The All-Highest Paradise

by MELIKA REZVANI

It was 24 August 2013. I was spending my summer vacation at my grandparents’ house in Mashhad. My mother, Roshanak, was there too. I was watching my mother the whole day because she was nervous. Several times, she called my father in Bandar Abbas, but he did not answer the phone. My mother started calling my brother, Korush, who was also in Bandar Abbas, but my brother didn’t know where my father was, and he was worried too.

The next day, about 12 o’clock, we were still waiting for news about my father. Then one of our family friends called my grandmother. As my grandmother was talking on the phone, I noticed a difference in her face — a deep sorrow in her eyes. She hung up the phone, and in just one sentence, she explained what had happened, but I couldn’t understand her words. It was as if she were speaking gibberish. My mother started crying. My grandmother saw how confused I was and so she took me aside and said these words to me: “Melika, your father is not with us anymore. He passed away.”

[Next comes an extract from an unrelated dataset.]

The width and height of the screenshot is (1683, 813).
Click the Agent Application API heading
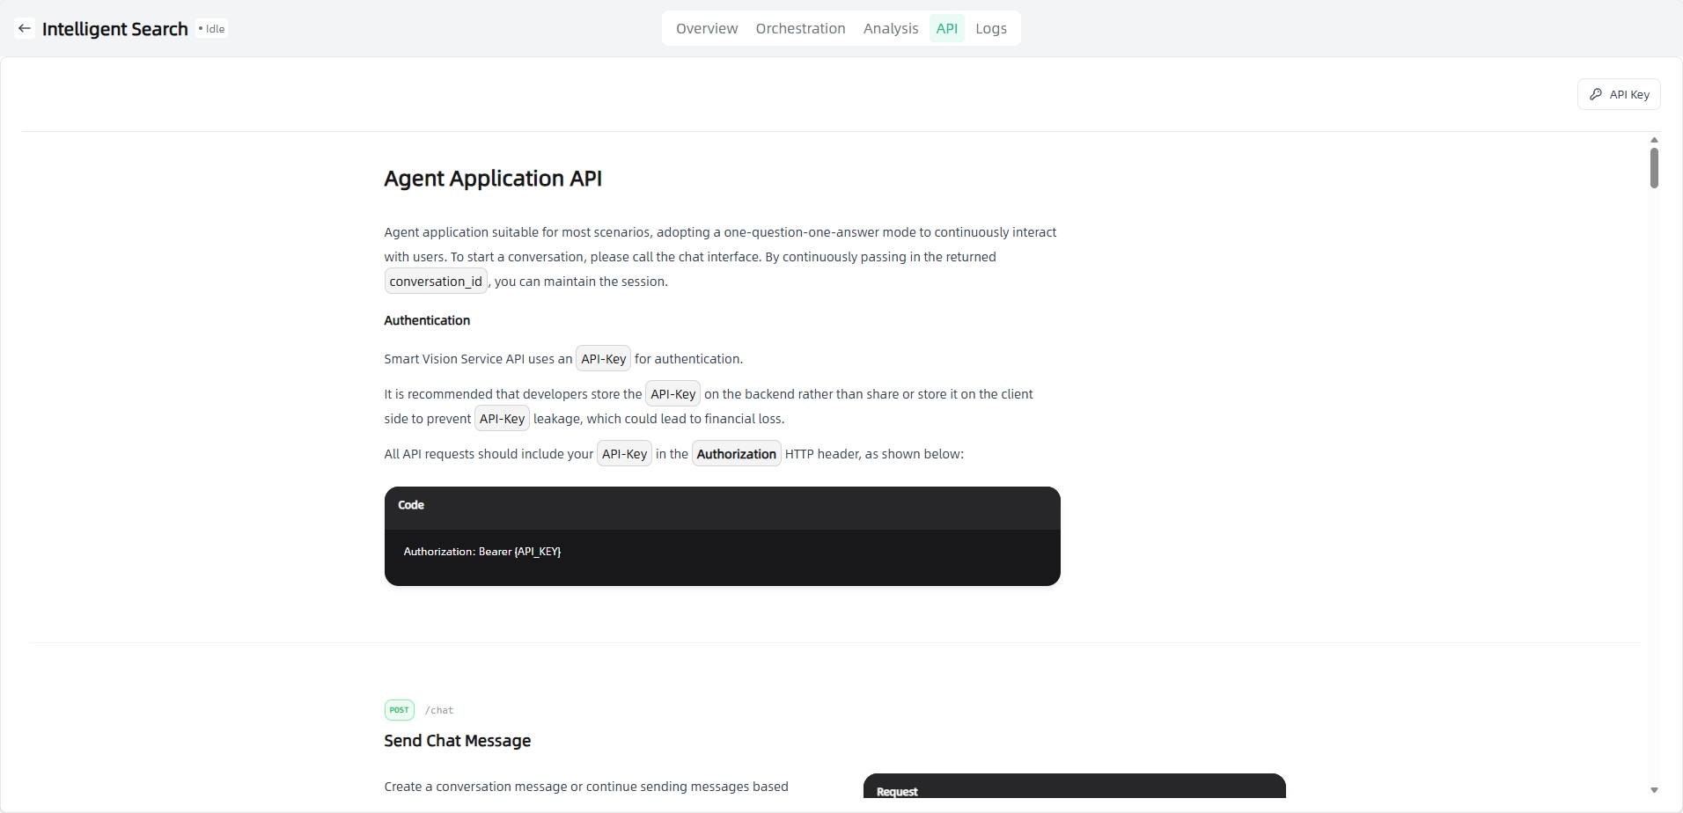[493, 179]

Once I had understood my grandmother, the first thing I did was close my eyes and empty my mind of every single feeling of pain or grief. I wanted to feel nothing, I wanted to hide from this news. It worked for a moment. I closed my eyes and forgot everything that I just heard. I told myself that the information was incorrect; my father was still alive. But as soon as I opened my eyes, the truth struck me, and I felt a great grief well up inside my heart.

As the day passed, we got several phone calls from our friends who gave us further details. My father had been found in his car in the outskirts of the city. He was sitting in the driver’s side of the car with a gunshot wound in his head. Later, we found out that two unknown persons had come uninvited into the car and forced my dad to drive outside the city, somewhere near the train station where no sound could be heard. There, those two persons had murdered my father and run away. We were told that it had been a religiously-motivated murder.

After hearing the news, my grandfather went out to buy the first available tickets to Bandar Abbas. The flight was at four o’clock in the morning. Quickly, we packed our bags, and we didn’t sleep at all that night. About six o’clock in the morning, we arrived at the Bandar Abbas airport. As we were driving home, I felt worried. My brother had been alone when he first heard the news. I wondered how he was handling the shock. As soon as I saw my brother, I wrapped my arms around him and hugged him for a long time. He was silent. I was silent too. We did not know what to say. He was not crying, but I could see the pain of our loss in his eyes.

On 27 August 2013, our family received a message from the Universal House of Justice about the murder of my father. Our house was crowded with family and friends. We asked someone to chant a prayer and then we read the message from the House of Justice out loud. As I listened to each word, I felt a spiritual power grow in my heart. I was sure all of my family and friends felt the same way because when the message was finished, I saw the look on the faces of everyone present — one of joy inspired by some indescribable energy. I felt it too. I was grief struck and heartbroken; still, I was so happy for my father because he entered what Bahá’u’lláh calls “the all-highest Paradise.”. My father, Attaullah Rezvany, dedicated his life to serve the people around him. Because of his love for people, his sincerity, and the purity of his heart, he was chosen to be a martyr for his Faith.